Pupilku melebar dan jantungku berhenti sepersekian detik. Setelahnya aku mengerjap karena tebakan Jean tak pernah meleset. Kala itu memang Jean juga sudah tahu jika Sean bermain di belakangku, tetapi dia memilih diam karena tidak mau terlalu ikut campur. Jean juga yang selalu ada di sisiku juga menyemangatiku setiap harinya.

"Misya...," panggilnya lirih. "Sudah, jangan dipikirkan, ya? Sekarang, kan, ada Jean Narengga yang selalu di sisimu. Jadi, ingat aku saja jangan yang lain," sambungnya sambil terus mengusap jemari dan punggung tanganku dengan pelan.

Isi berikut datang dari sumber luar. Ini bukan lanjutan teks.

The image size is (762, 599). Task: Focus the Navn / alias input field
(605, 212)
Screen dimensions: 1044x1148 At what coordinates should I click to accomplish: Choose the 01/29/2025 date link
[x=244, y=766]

Bulir air bening di pelupuk mataku kembali memburamkan pandanganku. Sedetik kemudian, air mata itu tak lagi mampu ku tahan. Kubiarkan menetes deras membasahi pipiku. Tangan lelaki di hadapanku itu dengan sigapnya beralih untuk mengusap perlahan tetesan air mata ku bersama kedua tangannya.

"Jangan menangis, kumohon. Aku paling tidak bisa melihatmu menangis, Misya." Jean bertutur lembut masih dengan gerakan dan posisi yang sama.

Aku meraih tangannya yang tak henti mengusap bulir air mata di wajahku, lalu menggenggamnya erat. Dengan tatapan teduh serta seutas senyuman yang kuberi, aku berkata padanya, "Terima kasih, ya, sudah menjadi rumahku, Jean Narengga."

"Sudah seharusnya, Misya. Aku juga ingin berterima kasih karena kau telah menjadikanku sebagai rumah tempatmu meluapkan segala resah dan kebahagiaan."

"Mari kita rayakan bersama atas segala rasa sakit dan kegembiraan yang pernah terjadi dalam hidup kita. Semoga kau panjang umur, agar selalu berada di sampingku pada setiap keadaan, Misya," sambungnya masih dengan tatapan dan posisi yang sama. Aku hanya mengangguk sembari merekahkan senyuman di sana.

Begitupula Jean yang masih menatapku dengan tenang. Di tengah sekumpulan orang yang bercanda tawa bersama, aku hanya terfokus pada suara Jean. Juga diantara dinginnya suasana selepas hujan, aku mampu merasakan kehangatan selagi di sisi Jean.